As the third quarter winds to a close, investors find the stock market behaving much as it did last year. At this point in both 2004 and 2005, the S&P 500 index (with dividends reinvested) had risen about 2 percent.
Most Wall Street pundits are predicting the market will finish this year with a repeat of last year's performance, when a post-election rally pushed the S&P 500 to a 10.9-percent return.
One group of investors is praying they are right: hedge fund managers. Money has cascaded into these investment vehicles in recent years based on a perceived ability to outperform the stock market.
Following the market bubble, hedge funds did turn in stellar results, as some of the savviest managers profited by short-selling overvalued growth stocks and buying underpriced value stocks.
Yet as the money flowed in and the number of new hedge funds exploded, pricing discrepancies in the stock market have dwindled. Since 2003, hedge funds in aggregate have actually underperformed an S&P 500 index fund.
Much is on the line for hedge fund managers. These "alternative" investment vehicles charge substantial fees for their oft-touted expertise. The standard hedge fund charges a 1-percent management fee and collects a performance fee of 20 percent of profits (some charge much more).
Moreover, many pension funds and institutions choose to invest in this category through a "fund of hedge funds," thereby adding another layer of fees. Funds of hedge funds are firms that conduct due diligence on hedge funds, raise money from investors, then allocate funds to selected hedge fund managers. They, in turn, usually charge management fees of 1 percent, with some collecting an additional 10 percent of profits.

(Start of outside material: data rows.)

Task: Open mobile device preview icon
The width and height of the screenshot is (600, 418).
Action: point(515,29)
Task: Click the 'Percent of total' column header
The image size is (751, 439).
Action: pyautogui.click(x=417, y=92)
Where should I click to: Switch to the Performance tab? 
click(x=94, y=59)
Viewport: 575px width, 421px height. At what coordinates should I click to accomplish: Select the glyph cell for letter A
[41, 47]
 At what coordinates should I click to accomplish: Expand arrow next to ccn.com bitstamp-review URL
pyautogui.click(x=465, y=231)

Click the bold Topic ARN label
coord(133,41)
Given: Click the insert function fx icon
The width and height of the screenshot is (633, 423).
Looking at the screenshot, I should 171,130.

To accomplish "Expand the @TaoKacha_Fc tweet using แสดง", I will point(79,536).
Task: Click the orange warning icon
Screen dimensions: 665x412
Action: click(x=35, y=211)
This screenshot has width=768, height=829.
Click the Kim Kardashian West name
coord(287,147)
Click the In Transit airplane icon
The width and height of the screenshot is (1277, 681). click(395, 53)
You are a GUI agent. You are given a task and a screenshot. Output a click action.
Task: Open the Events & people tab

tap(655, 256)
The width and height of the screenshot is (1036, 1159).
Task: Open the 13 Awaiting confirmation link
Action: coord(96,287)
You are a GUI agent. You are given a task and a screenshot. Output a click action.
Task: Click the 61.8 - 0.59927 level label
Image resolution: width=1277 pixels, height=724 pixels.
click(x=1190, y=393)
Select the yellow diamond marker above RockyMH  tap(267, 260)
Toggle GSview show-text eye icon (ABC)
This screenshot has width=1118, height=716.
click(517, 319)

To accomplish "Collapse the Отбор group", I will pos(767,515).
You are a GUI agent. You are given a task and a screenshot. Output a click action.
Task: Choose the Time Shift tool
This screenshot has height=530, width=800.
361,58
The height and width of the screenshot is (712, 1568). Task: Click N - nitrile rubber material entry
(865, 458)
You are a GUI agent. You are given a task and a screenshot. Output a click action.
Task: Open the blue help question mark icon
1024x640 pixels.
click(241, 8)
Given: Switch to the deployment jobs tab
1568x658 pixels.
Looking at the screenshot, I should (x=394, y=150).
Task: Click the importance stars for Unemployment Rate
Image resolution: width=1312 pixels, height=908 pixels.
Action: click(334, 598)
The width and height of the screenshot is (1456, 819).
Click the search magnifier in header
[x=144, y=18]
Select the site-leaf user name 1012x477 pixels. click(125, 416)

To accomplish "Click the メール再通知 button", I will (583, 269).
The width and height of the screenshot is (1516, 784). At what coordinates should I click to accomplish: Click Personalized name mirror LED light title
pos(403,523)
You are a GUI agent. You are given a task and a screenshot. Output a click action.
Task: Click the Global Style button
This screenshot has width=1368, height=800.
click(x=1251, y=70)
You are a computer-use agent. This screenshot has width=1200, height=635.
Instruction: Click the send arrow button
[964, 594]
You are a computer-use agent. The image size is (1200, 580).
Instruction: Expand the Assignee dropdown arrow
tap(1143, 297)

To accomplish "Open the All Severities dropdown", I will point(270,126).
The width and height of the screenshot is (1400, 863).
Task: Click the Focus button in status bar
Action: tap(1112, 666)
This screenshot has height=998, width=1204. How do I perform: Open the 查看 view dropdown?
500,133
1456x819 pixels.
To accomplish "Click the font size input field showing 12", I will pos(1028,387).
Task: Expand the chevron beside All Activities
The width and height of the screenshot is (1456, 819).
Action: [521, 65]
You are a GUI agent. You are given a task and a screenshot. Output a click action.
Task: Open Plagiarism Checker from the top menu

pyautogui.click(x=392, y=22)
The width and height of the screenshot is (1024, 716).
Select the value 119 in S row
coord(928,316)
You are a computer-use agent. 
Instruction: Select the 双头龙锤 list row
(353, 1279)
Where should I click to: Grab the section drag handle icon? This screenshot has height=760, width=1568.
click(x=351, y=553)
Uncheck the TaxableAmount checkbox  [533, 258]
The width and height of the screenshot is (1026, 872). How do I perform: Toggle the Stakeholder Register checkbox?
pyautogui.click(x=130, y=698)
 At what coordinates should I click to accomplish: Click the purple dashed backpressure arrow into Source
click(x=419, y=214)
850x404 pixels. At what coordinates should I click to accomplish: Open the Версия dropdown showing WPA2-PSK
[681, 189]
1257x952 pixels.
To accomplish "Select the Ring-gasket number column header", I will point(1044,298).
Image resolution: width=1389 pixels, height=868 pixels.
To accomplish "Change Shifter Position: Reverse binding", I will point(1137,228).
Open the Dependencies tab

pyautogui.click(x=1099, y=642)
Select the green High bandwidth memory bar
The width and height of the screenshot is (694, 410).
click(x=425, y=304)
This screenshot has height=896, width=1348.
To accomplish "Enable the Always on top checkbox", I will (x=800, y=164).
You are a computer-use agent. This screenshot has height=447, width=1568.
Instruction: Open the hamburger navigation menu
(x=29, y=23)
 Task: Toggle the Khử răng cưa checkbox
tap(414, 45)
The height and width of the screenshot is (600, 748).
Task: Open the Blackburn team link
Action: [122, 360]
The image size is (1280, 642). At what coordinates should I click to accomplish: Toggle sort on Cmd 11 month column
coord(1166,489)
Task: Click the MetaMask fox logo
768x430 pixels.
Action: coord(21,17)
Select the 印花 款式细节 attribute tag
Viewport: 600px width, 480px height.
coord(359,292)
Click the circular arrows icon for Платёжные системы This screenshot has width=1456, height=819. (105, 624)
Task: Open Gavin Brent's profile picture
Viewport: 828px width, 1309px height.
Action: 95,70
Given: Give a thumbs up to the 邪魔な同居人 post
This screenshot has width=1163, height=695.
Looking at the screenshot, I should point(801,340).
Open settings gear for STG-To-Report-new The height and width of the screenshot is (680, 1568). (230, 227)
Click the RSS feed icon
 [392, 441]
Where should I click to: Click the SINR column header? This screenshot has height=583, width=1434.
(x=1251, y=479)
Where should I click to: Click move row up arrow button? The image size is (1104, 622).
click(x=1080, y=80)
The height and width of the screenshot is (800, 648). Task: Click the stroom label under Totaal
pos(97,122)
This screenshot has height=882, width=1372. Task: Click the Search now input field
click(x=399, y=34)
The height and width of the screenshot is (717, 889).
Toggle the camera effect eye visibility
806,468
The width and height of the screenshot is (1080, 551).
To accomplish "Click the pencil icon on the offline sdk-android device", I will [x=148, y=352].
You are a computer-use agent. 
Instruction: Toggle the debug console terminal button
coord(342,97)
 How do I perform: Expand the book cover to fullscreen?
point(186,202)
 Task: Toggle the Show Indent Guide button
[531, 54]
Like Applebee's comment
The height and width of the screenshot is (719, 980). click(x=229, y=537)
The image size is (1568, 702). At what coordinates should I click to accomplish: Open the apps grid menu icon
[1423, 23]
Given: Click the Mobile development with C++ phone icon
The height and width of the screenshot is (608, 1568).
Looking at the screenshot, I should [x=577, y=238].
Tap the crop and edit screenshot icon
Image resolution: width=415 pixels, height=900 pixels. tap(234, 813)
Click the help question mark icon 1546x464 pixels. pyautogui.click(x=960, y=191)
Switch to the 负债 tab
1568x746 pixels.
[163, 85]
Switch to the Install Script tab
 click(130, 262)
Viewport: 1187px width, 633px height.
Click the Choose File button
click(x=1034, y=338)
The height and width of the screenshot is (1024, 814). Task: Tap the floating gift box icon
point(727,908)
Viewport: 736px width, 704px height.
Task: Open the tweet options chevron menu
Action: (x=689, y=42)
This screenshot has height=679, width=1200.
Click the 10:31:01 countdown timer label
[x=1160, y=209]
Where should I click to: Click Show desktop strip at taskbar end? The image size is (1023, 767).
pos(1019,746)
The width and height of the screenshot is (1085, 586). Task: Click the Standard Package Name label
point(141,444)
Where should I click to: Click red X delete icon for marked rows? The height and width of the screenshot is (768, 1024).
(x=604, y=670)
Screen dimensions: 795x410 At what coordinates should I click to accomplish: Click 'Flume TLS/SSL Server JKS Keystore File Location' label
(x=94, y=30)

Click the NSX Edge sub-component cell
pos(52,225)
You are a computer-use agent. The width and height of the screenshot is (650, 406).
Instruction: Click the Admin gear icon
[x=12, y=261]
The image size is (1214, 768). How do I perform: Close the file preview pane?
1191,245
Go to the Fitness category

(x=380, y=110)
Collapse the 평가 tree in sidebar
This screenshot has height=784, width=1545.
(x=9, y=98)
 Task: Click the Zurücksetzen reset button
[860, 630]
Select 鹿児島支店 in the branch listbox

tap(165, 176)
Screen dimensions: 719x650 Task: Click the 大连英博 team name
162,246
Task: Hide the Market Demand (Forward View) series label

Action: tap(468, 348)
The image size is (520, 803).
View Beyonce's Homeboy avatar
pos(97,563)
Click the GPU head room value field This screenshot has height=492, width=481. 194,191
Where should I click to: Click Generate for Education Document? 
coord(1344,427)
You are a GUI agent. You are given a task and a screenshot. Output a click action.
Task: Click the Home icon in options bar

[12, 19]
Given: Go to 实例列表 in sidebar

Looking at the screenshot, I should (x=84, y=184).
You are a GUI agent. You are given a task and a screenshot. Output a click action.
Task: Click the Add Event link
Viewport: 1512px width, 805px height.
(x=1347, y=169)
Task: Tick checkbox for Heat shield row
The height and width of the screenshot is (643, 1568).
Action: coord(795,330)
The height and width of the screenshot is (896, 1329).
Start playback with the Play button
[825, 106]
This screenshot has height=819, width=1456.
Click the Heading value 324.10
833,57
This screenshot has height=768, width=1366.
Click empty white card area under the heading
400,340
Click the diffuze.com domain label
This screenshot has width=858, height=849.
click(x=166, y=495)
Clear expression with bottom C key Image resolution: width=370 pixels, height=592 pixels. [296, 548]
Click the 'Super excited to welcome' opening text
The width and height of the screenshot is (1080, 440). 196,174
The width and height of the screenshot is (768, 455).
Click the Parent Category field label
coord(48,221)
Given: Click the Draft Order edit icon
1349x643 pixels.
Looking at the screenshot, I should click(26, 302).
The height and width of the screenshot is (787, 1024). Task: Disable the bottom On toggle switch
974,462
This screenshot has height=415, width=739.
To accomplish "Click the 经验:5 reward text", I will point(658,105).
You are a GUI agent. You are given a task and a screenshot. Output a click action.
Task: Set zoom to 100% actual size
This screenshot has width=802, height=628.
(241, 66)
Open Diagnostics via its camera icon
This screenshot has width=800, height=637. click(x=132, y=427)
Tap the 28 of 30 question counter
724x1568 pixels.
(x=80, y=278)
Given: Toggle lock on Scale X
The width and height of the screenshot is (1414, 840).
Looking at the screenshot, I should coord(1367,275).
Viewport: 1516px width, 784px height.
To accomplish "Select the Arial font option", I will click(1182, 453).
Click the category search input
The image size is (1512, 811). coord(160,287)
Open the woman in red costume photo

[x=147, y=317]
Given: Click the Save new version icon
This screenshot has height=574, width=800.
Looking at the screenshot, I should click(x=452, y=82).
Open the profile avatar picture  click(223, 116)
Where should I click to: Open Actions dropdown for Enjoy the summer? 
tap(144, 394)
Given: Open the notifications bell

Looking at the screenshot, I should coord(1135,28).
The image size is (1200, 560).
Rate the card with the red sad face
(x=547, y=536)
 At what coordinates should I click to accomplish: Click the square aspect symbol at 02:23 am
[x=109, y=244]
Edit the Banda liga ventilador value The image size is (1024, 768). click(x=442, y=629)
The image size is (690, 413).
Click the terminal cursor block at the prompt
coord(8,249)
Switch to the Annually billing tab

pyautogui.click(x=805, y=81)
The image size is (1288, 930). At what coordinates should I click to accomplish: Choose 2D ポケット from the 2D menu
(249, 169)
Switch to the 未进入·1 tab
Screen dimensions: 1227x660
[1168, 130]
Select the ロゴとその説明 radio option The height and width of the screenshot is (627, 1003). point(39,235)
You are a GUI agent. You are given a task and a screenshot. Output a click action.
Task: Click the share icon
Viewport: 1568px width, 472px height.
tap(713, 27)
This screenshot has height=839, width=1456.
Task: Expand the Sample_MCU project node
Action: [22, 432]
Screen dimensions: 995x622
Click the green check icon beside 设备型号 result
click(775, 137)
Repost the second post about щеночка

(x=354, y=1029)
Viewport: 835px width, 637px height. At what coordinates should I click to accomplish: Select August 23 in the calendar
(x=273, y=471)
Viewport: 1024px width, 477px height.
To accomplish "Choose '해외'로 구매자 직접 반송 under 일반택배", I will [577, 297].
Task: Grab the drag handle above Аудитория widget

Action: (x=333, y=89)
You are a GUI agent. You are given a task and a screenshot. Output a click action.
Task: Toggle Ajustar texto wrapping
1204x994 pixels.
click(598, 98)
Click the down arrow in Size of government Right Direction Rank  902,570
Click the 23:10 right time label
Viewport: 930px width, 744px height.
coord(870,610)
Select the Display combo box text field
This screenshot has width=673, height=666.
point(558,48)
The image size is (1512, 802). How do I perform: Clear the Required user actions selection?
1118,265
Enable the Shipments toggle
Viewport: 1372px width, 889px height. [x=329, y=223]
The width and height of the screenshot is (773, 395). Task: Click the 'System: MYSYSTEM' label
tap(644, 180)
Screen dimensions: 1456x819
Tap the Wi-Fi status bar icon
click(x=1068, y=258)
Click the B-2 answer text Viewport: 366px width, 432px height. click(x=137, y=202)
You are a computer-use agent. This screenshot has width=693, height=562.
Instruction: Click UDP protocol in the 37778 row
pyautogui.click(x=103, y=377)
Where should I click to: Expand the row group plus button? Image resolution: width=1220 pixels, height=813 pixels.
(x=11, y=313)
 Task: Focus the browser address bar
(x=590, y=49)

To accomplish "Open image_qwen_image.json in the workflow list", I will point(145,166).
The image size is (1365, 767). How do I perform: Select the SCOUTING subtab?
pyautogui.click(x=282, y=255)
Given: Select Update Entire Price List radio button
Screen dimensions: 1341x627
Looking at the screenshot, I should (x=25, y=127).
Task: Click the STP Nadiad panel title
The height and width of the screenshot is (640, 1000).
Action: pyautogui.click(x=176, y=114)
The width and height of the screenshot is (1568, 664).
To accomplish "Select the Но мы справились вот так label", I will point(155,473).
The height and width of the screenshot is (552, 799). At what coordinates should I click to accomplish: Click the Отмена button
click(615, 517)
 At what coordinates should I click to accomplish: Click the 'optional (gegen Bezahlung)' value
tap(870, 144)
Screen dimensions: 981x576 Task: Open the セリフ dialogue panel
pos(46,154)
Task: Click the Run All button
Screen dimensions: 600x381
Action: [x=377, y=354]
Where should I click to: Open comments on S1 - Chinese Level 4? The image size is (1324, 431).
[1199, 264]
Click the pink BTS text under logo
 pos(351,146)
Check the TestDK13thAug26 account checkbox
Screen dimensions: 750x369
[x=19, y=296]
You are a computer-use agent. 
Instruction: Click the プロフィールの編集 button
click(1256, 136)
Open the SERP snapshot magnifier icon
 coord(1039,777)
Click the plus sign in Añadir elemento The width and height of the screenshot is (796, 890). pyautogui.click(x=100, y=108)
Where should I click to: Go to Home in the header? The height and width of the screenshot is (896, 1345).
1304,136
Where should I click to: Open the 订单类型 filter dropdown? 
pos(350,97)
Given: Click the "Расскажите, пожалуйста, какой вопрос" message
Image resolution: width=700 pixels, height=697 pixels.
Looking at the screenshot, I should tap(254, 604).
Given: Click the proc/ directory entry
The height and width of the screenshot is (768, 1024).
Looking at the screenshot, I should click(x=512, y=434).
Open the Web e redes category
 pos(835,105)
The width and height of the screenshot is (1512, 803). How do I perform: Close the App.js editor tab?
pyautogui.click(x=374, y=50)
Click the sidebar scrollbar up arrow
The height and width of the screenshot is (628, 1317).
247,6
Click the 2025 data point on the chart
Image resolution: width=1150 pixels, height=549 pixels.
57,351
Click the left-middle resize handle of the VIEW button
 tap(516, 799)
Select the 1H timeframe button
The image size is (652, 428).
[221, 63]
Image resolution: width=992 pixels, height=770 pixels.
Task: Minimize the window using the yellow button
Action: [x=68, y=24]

This largesse led Bill Miller, the respected mutual fund manager of the Legg Mason Value Trust, to comment: "Hedge funds are not an investment strategy; they are a compensation strategy." There are also concerns that many hedge funds have borrowed too much money in an effort to boost their performance. While this leverage magnifies investment returns on the upside, it also amplifies losses on the downside.
Not all hedge fund managers invest in the stock and bond markets. Some hedge funds deal in esoteric securities such as derivatives and credit default swaps, where market regulation, liquidity and accurate pricing are sketchy.
All of which makes the rush into these investment vehicles a bit curious. Many institutions, after all, are fiduciaries to retirement plans that generally place a high value on conservatism.
In part, what is driving the herd into hedge funds is:
a dissatisfaction with stock market returns in the aftermath of the bubble
a stretch for higher investment returns
recommendations from consultants, who, by the way, also charge fees and advise institutions to move money into these "alternative" asset classes.
Of course, there are hedge funds that have equitable fee structures and are run by very bright people, using prudent investment strategies.
Needless to say, it will be interesting to see how the year ends.
It would also not be surprising to see some underperforming hedge funds shut down, since it is difficult to pay the mortgage on the summer home in the Hamptons without those hefty performance fees.